Bevor Jared Leto als Sänger, Songwriter und Regisseur einiger Musikvideos seiner Band Erfolge feiert, fällt er bereits als Schauspieler auf: Anfang der Neunziger – Leto hat gerade sein Studium der Malerei abgebrochen – gibt er sein Debüt an der Seite von Claire Danes in der Highschoolserie „Willkommen im Leben“. Es folgen bekannte Hollywoodproduktionen wie „Requiem for a Dream“ (2000), „Fight Club“ (1999) oder „Panic Room“ (2002). In diesen Rollen kann der ehrgeizige Leto beweisen, wie wandlungsfähig er ist, welch abseitige und extreme Charaktere er spielen kann und welchen Preis er für seine Transformationen zu zahlen bereit ist. Für sein Spiel als Heroinsüchtiger in „Requiem for a Dream“ nimmt er etliche Kilos ab, wie auch für seinen neuen Film „Dallas Buyers Club“, in dem Leto einen an Aids erkrankten Transsexuellen spielt. „Ich habe aufgehört zu essen“, erzählt Leto. Bei einer Größe von 1,77 Meter wog er schließlich nur noch 52 Kilo. Ein gefährliches Unterfangen, hungerte Leto doch ohne ärztliche Überwachung.

Als er Mark David Chapman, den Mörder der Beatles-Legende John Lennon, in „Chapter 27“ (2007) verkörperte, futterte Leto sich hingegen in kürzester Zeit knapp 30 Kilo auf die Rippen und war kaum mehr wiederzuerkennen: das Gesicht stark aufgedunsen, der Bauch eine Kugel. Die Pfunde verlor Leto nach dem Dreharbeiten extrem schnell wieder. Der rücksichtlose Umgang mit seinem Körper hat Folgen. Seit mehreren Jahren leidet er unter Gicht.
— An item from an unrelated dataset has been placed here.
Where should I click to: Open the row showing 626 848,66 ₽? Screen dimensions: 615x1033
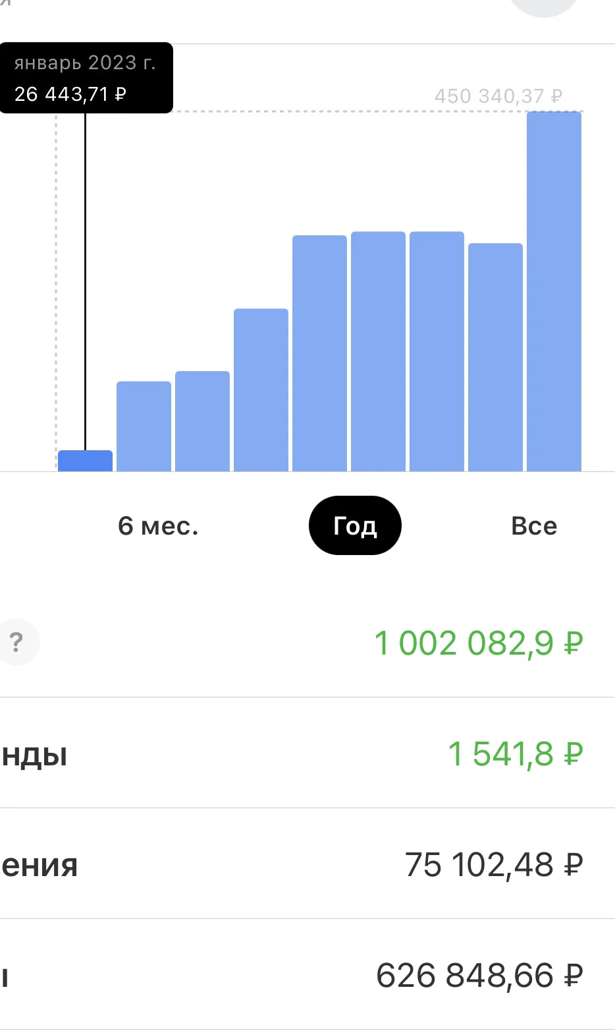(308, 974)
Nicht nur in seinen Filmen ist Leto ein Künstler der Verwandlung. Mal tritt er in der Öffentlichkeit mit einem pinkfarbenen Irokesenschnitt und im grauen Trenchcoat in Erscheinung, ein anderes Mal mit schulterlangem braunen Haar und schwarz lackierten Fingernägeln. Der 42-Jährige, der jünger aussieht, als er ist, wirkt durch seinen drahtigen Körper, sein zartes Gesicht und seine oft kajalumrandeten Augen androgyn. Ein Look, der bei Hollywoods Frauen und bei den Modelabels gefragt zu sein scheint. Leto, der vier Jahre lang mit Cameron Diaz liiert war und dem Affären mit Lindsay Lohan, Britney Spears, Paris Hilton und aktuell mit Taylor Swift nachgesagt werden, stand schon für Werbekampagnen vor der Kamera. Vor Kurzem ließ er sich nur spärlich bekleidet vom Starfotografen Terry Richardson ablichten.

Überhaupt gilt Jared Leto als Schönling. Leider stellt gerade sein Äußeres die Substanz hinter seinen Auftritten in den Schatten. Doch das könnte sich in diesem Jahr ändern. Für „Dallas Buyers Club“ gewann Leto bereits einen Golden Globe, einen Critics’ Choice Award und einen Screen Actors Guild Award als bester männlicher Nebendarsteller. Am 2. März darf er auf einen Oscar hoffen. Damit soll aber noch lange nicht Schluss sein, wie das getriebene Chamäleon Jared Leto unlängst beteuerte: „Was auch immer ich tun werde, es wird herausfordernd und unerwartet sein. Das verlange ich von mir, und das ist es, was jeder von sich und seinem Leben erwarten sollte.“

Am Mittwoch spielt Jared Leto mit seiner Band 30 Seconds to Mars in der Stuttgarter Schleyerhalle. Es gibt noch Karten.